Per loro il Mondiale per Club rappresenta un'occasione irripetibile per misurarsi contro l'élite del calcio mondiale, un modo per misurare il proprio valore e mettersi in mostra. La nuova versione allargata a 32 partecipanti non è visto solo come un impegno in più ma come una vetrina importantissima che non va presa sottogamba. Il ragionamento opposto rispetto alle squadre del nostro continente che, provate da una stagione lunghissima conclusa da poco, hanno preso il torneo come una tournée estiva redditizia in cui fare esperimenti.
Perché le squadre sudamericane vanno così bene al Mondiale per Club
È l'osservazione principale nata dopo la prima settimana del nuovo format che ha cambiato totalmente gli equilibri. Le grandi squadre europee non sempre riescono a vincere con facilità, mentre quelle non europee stanno trovando risultati importanti con le sudamericane che sono più in forma di tutte: le sei rappresentanti della zona Conmebol (quattro brasiliane e due argentine) sono rimaste imbattute nella prima giornata del Mondiale per Club, con Palmeiras e Botafogo che sono prime nel girone dopo due partite giocate. L'inversione di tendenza è particolare e ha diverse spiegazioni che vanno dalla preparazione fisica fino all'approccio mentale.

Per fare un esempio, il Real Madrid ha giocato 62 partite dal mese di agosto mentre il Boca Juniors solo 21 dalla ripresa del campionato a gennaio, un concetto che però non è universale dato che le squadre brasiliane hanno giocato molto di più. L'intensità imposta dalle latino-americane è differente perché i giocatori sono più freschi, hanno le gambe più leggere e non risentono della stanchezza fisiologica dovuta dal termine della stagione dato che per loro ne è trascorsa appena la metà. È uno dei fattori fondamentali, oltre che dei più visibili in campo: argentine e brasiliane sono preparate e si trovano al massimo della forma e questo compensa il possibile divario tecnico con le più ricche cugine europee che hanno una rosa sicuramente più profonda ma poca forza fisica.
L'approccio mentale fa la differenza
C'è inoltre un altro aspetto in cui si crea un abisso tra squadre europee e non europee, un concetto che non abbraccia necessariamente soltanto le sudamericane. Per i club del nostro continente il Mondiale è visto come una sorta di preparazione estiva ricchissima. Spesso in panchina ci sono allenatori nuovi che provano le loro strategie e non sempre le rose sono complete, nonostante sia stata aperta una finestra di mercato in più dedicata a questa competizione. Per le non europee invece il Mondiale per Club è l'occasione della vita: possono misurarsi contro i colossi del calcio, dare il massimo per trovare il risultato e magari mettere in mostra i giocatori migliori anche in vista di possibili plusvalenze, così da autofinanziarsi e sfruttare al massimo questa opportunità.
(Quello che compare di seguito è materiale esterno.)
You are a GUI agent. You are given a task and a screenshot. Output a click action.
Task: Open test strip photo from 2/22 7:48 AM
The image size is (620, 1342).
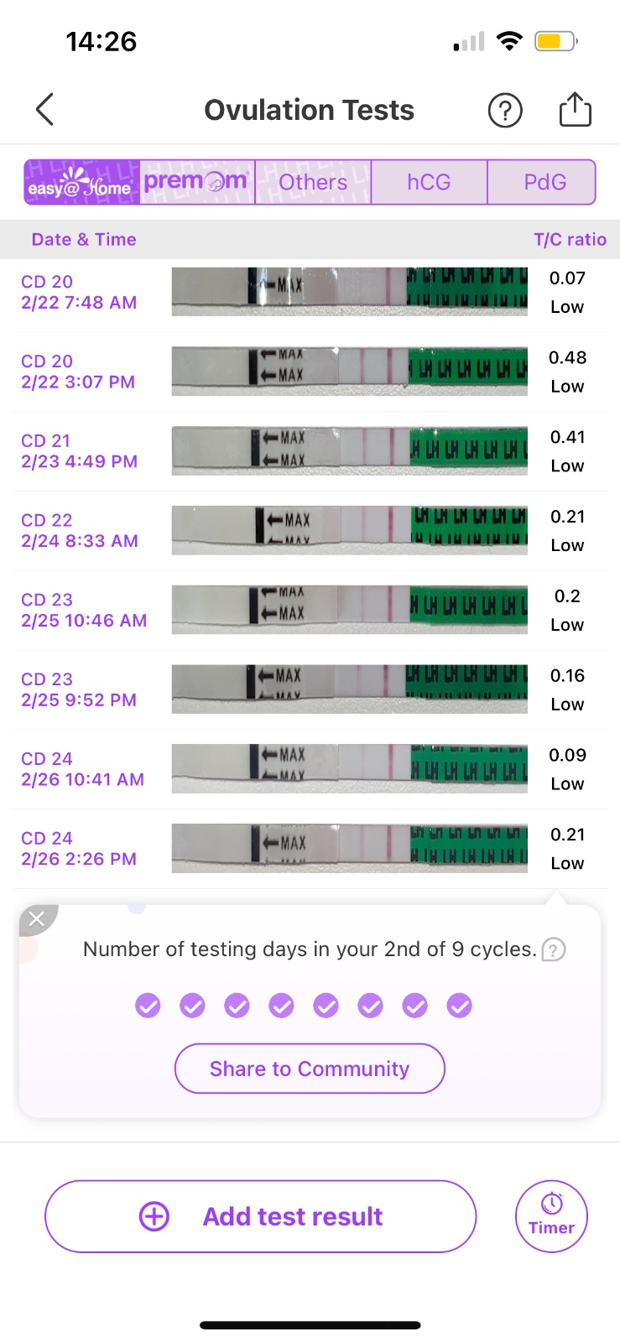pos(349,292)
Il concetto di esprime meglio pensando al percorso delle sudamericane che da sempre buttano un'occhio all'Europa e non vedono l'ora di sfidare le rivali del Vecchio Continente per mostrare la loro forza. E le europee a volte tendono a sottovalutarle, non pensando alla storia e alla tradizione che si portano dietro: si parla di club che hanno vinto tanto e che sono abituati a competere ad alti livelli, ritenuti da tutti dei giganti della Copa Libertadores che è equiparabile alla nostra Champions League. Per questo non è azzardato pensare che una tra le sudamericane possa davvero arrivare alla finale del 13 luglio del MetLife Stadium, un sogno che non sembra più solo utopia.